Version en vigueur du 11/07/1989 au 01/01/1993Version en vigueur du 11 juillet 1989 au 01 janvier 1993

Sont applicables en Polynésie française les dispositions suivantes :

Toute personne qui conduit un véhicule pourra être soumise à des épreuves de dépistage de l'imprégnation alcoolique par l'air expiré *alcootest*, en l'absence d'infraction préalable ou d'accident, dans le cadre de contrôles ordonnés par le procureur de la République.

La réquisition du parquet prescrivant de tels contrôles en précisera la date ainsi que les voies publiques sur lesquelles ils pourront avoir lieu.

Si les épreuves de dépistage permettent de présumer l'existence d'un état alcoolique, il sera enjoint à la personne en cause, sans préjudice de l'application éventuelle des sanctions prévues à l'article 249 de la délibération du 24 juin 1985 précitée, de s'abstenir de conduire pendant le temps nécessaire à l'oxydation de l'alcool absorbé.
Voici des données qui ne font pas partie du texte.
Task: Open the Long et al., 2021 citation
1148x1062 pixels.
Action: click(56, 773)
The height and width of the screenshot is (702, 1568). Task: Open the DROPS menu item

Dans ce cas, il pourra être procédé à l'immobilisation du véhicule prévue au chapitre IV de ladite délibération.

Les fonctionnaires et agents habilités à prescrire l'immobilisation pourront prendre toutes mesures destinées à placer le véhicule en stationnement régulier, au lieu qu'ils désigneront, en faisant notamment appel à un conducteur qualifié ; faute pour le conducteur de déférer à l'injonction de s'abstenir de conduire et, le cas échéant, à l'immobilisation de son véhicule, il sera fait application des peines prévues à l'article 247 de la délibération du 24 juin 1985 précitée.

Lorsque les épreuves de dépistage permettront de présumer l'existence d'un état alcoolique ou en cas de refus de subir ces épreuves, le conducteur sera soumis aux vérifications médicales, cliniques et biologiques définies à l'article 250 de la délibération du 24 juin 1985 précitée et sous les sanctions prévues à l'article 249 de ladite délibération.